R. T. Van Horn & Co., Publishers.*

December 16, 1870.

     A stranger lost a large amount of money at Faro night before last.

     A runaway in East Kansas City resulted in the demolition of a wagon.

     We are glad to see that many of our citizens are at work laying sidewalk.

     The lamp on the corner of Walnut and Twelfth streets was not lighted at half-past 7 last night.  Pedestrians who are compelled to pass that way, on such dark nights as last night, miss it.

     A dog-fight is on the tapis for Saturday.

     Another spiritualistic seance on Main street last night.  A lively time.

     Leavenworth congratulates herself on the fact that Lawrence will bridge the Kaw.

     Justice Sutton removed to his new office, in Forcade's building, on Fourth street, yesterday.  He has h is office fitted up in style, a handsome bench being fitted up for spectators and jurors.

     A lady was thrown from a carriage on Main street yesterday.  She was slightly injured.

     A West Kansas man has been  manifesting a too fatherly interest in his family again.  He was calaboosed for beating his wife and children.
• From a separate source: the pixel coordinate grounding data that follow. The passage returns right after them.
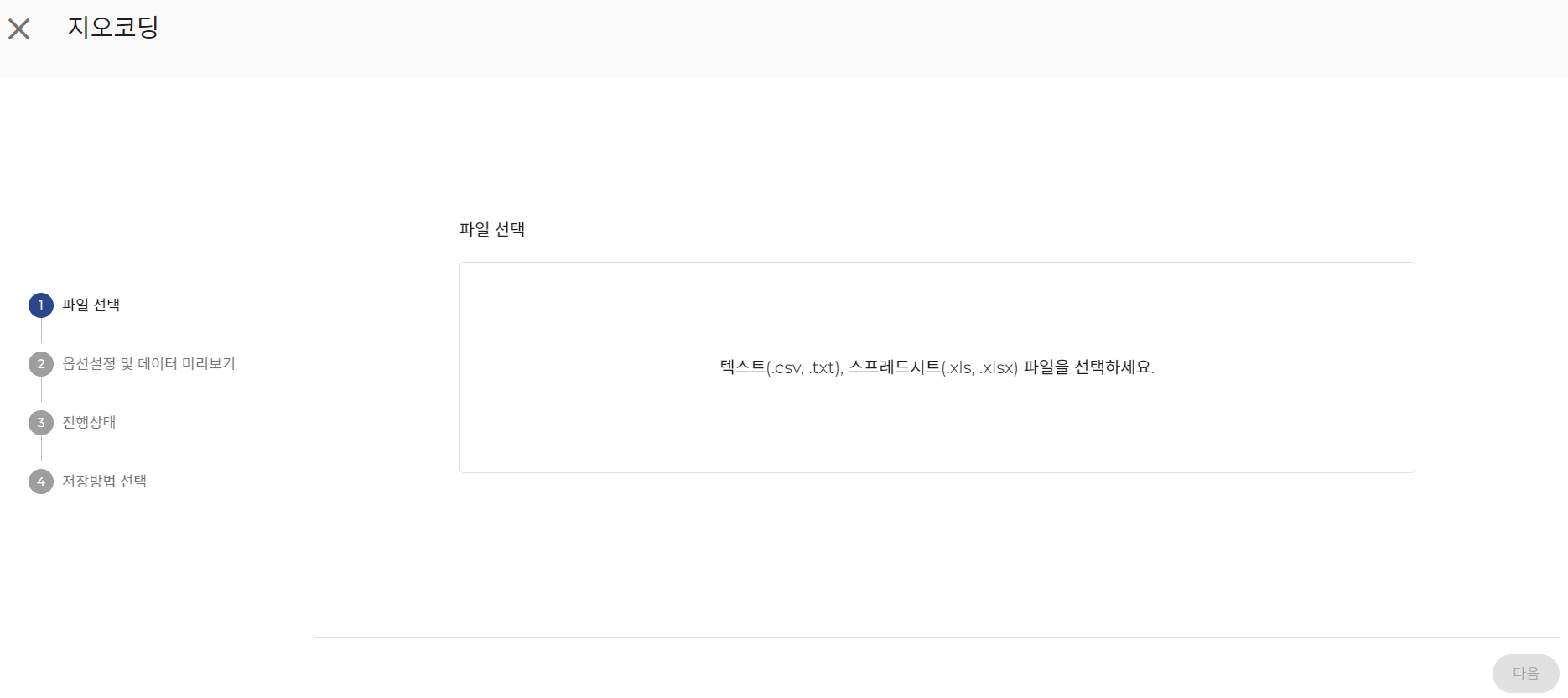Image resolution: width=1568 pixels, height=698 pixels.
Task: Click the 스프레드시트(.xls, .xlsx) text in upload box
Action: pos(933,367)
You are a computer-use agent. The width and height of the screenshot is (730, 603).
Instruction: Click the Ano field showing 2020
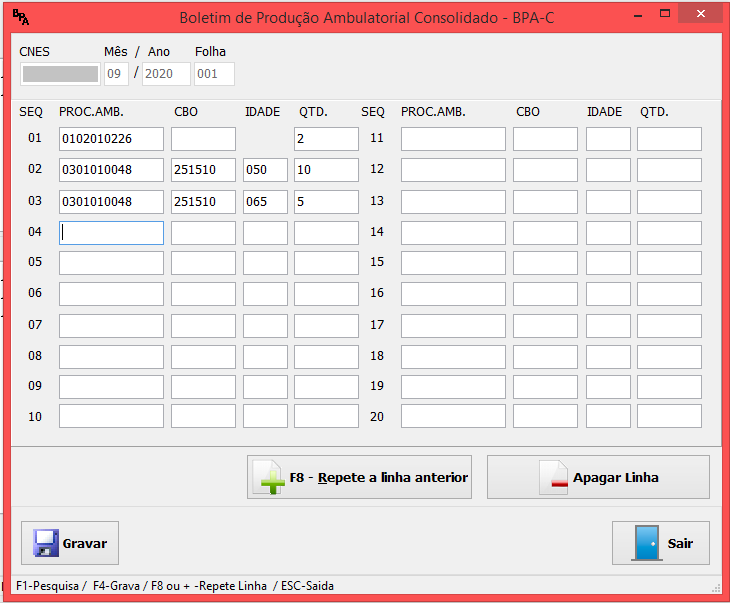tap(166, 74)
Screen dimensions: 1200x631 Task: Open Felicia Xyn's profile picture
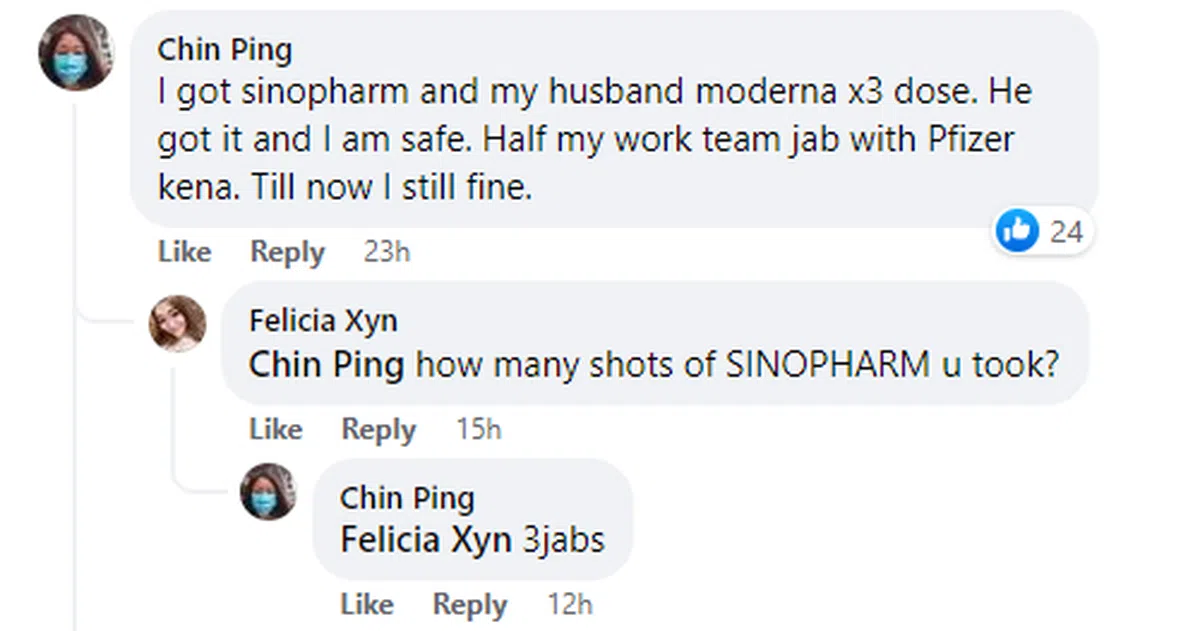coord(178,323)
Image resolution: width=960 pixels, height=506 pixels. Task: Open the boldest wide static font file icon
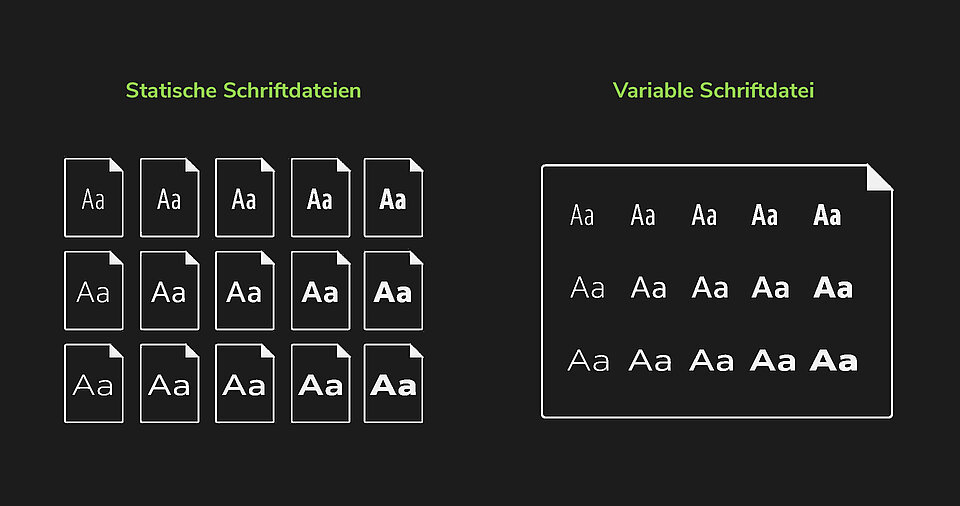coord(393,384)
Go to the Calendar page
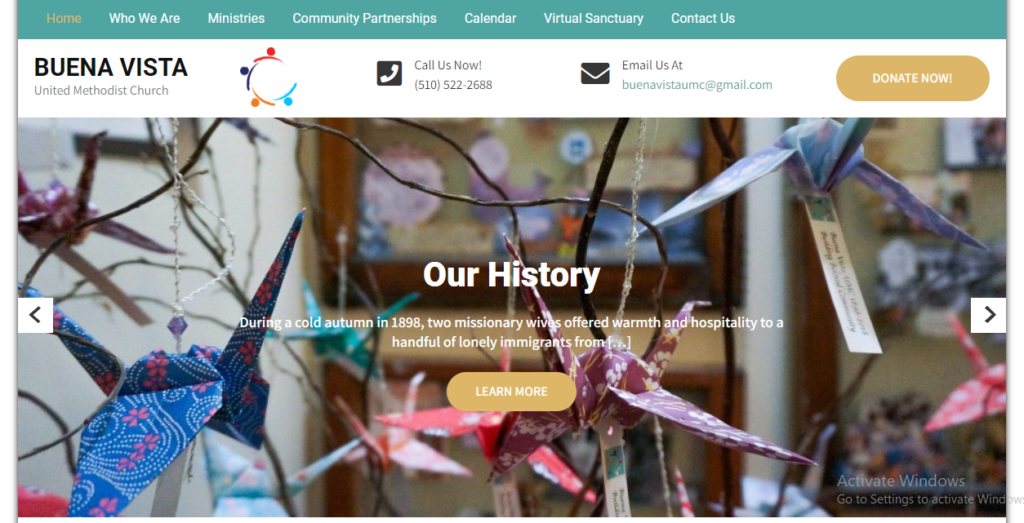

     Yesterday afternoon a fight took place between a couple of school boys near Vaughan's Diamond.  One of the rising geniuses drew a knife on the other, and would probably have wounded him had not some gentleman near by interfered and separated them.

     Day before yesterday, one of the most remarkable instances of the sagacity and knowledge of a dog came to our notice that we ever remember of having heard.  One of the policemen on the night force sometime since obtained a diminutive Scotch terrier for his little four year old boy.  Between the boy and the dog there grew up a most intimate friendship.  The little dog learned to love his juvenile master and followed him everywhere he went.  Day before yesterday the boy's father took him down town w ith him, the dog of course following after.  Having some business to look after, the boy was taking into the sitting room of Reilly's saloon, on Main street, and seated in a chair beside the store, while the dog was allowed to find a place under it, until the father returned.  In a short time the dog manifested symptoms of uneasiness and leaving his place under the stove, jumped up on his little master's knee and began to lick his face and whine, as if he wished to convey to him some thing that seemed to weigh on his mind.  Parties in the room remarked the strange action of the dog, but as he soon returned to his place under the stove nothing was thought of it, until the boy's father returned, when the dog was found to be dead.  Taking the strange action of the dog in leaving his place and attempting to bid farewell to his master, and then returning to it to die, into consideration, we cannot but remark taht we think it one of the most striking instances of intelligence in the brute creation that we have ever heard of.  The dog must undoubtedly knew he was going to die and wished to bid farewell to his master.

     Alice Gray and Charles Pope in "The Love Chase" and "Madaleine," at the Opera House to-morrow night.